### Excerpted records ###

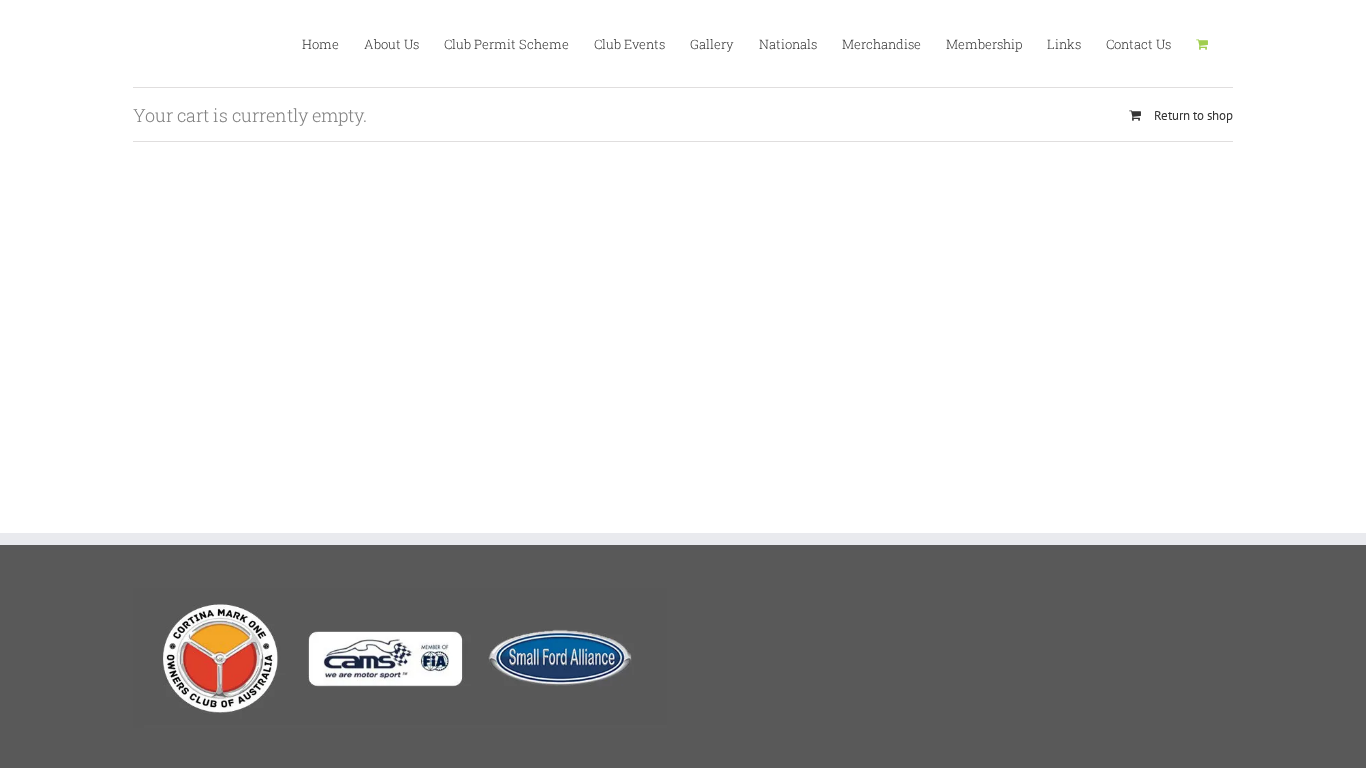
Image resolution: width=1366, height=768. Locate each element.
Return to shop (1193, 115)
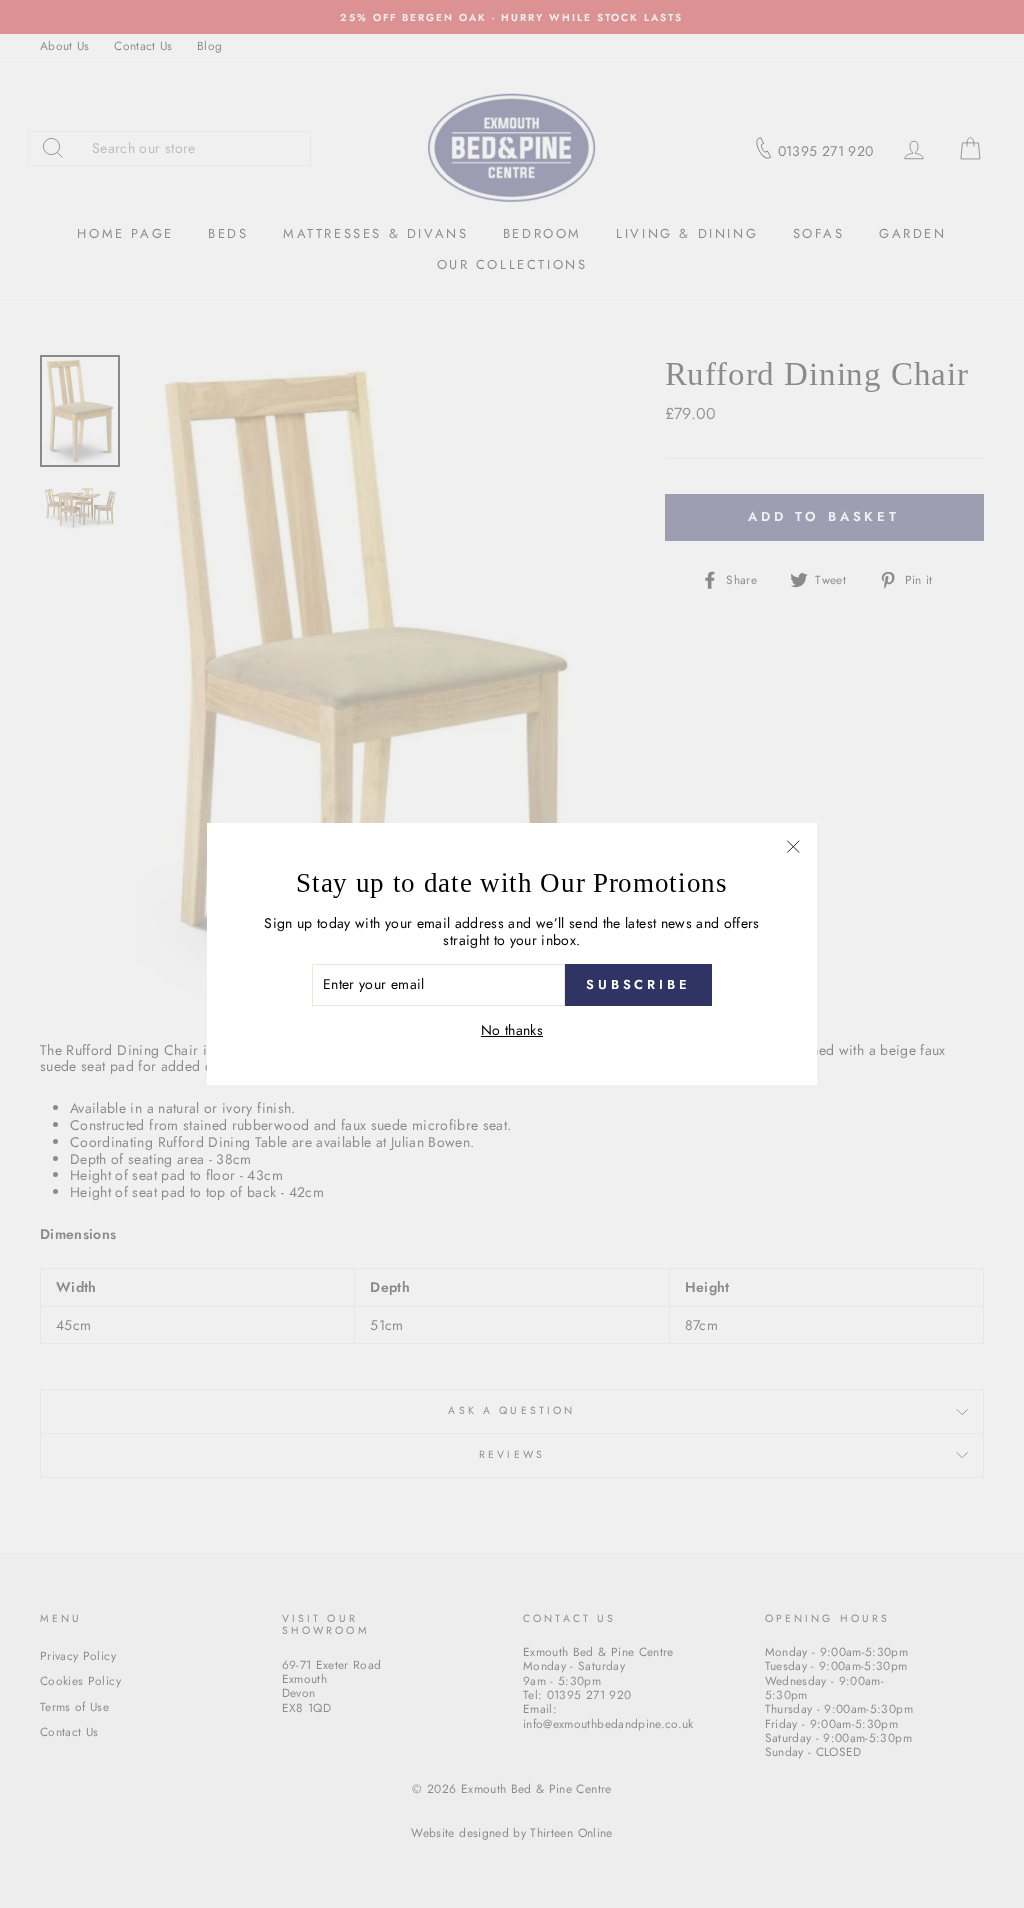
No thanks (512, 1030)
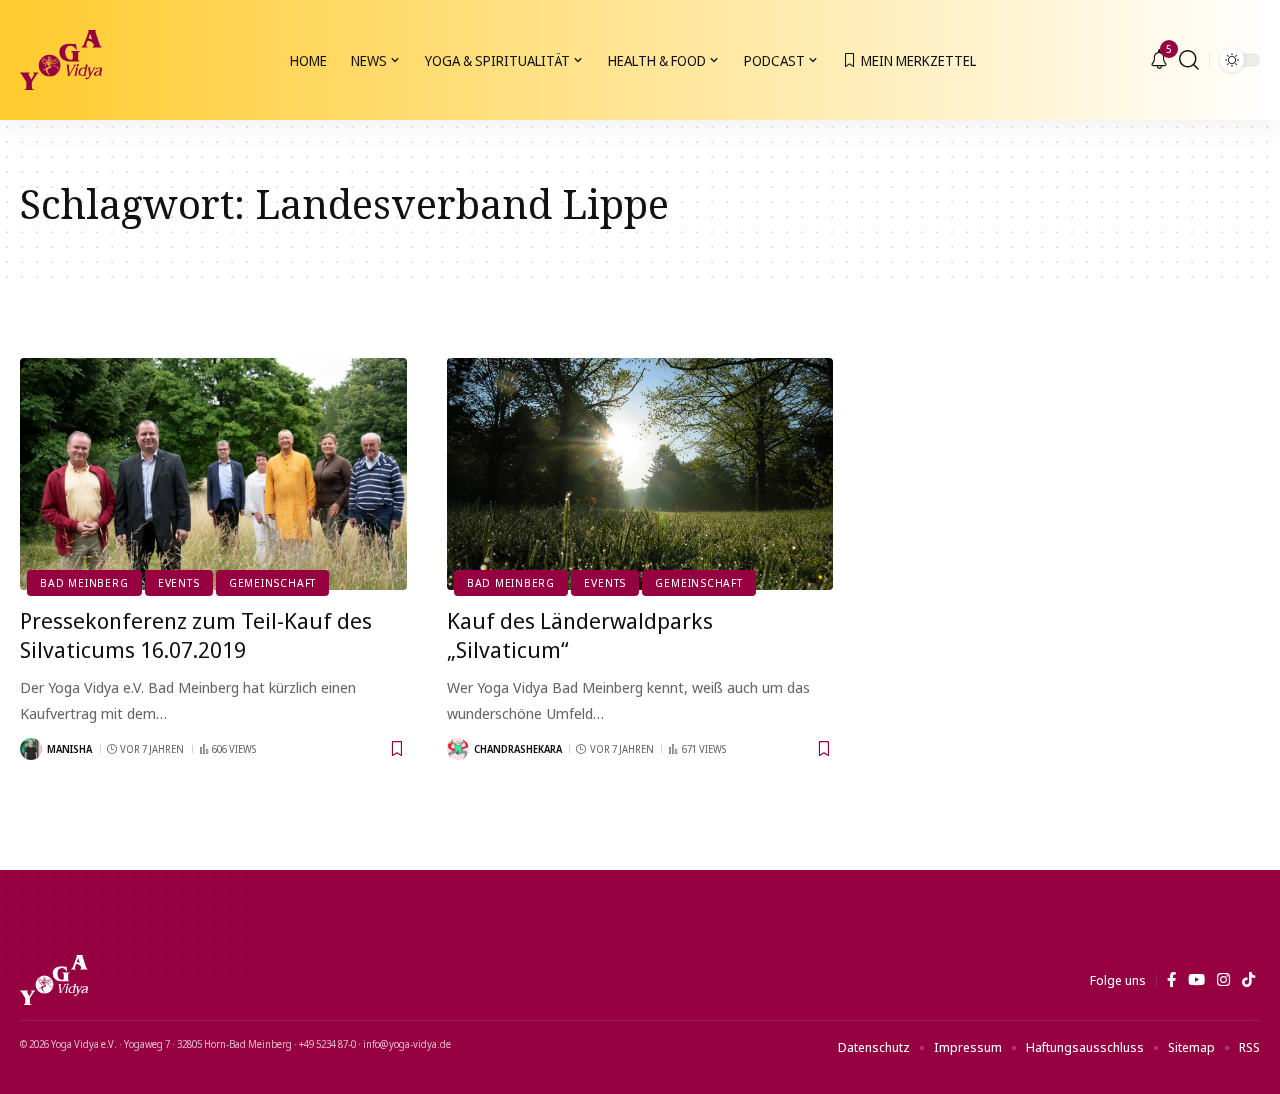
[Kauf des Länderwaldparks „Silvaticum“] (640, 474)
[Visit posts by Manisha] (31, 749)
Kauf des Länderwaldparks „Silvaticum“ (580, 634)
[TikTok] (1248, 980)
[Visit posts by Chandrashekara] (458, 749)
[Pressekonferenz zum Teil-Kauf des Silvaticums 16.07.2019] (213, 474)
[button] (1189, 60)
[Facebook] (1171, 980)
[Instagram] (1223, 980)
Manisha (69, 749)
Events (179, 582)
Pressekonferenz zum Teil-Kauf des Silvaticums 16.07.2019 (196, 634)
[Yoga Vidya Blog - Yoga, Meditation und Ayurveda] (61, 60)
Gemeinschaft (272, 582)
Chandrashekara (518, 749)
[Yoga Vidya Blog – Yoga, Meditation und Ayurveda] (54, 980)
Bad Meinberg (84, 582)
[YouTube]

###

• [Prompt] Scan the records above for the word "Kauf". Copy each line that has it.

• [Result for this exercise]
[Kauf des Länderwaldparks „Silvaticum“] (640, 474)
Kauf des Länderwaldparks „Silvaticum“ (580, 634)
[Pressekonferenz zum Teil-Kauf des Silvaticums 16.07.2019] (213, 474)
Pressekonferenz zum Teil-Kauf des Silvaticums 16.07.2019 (196, 634)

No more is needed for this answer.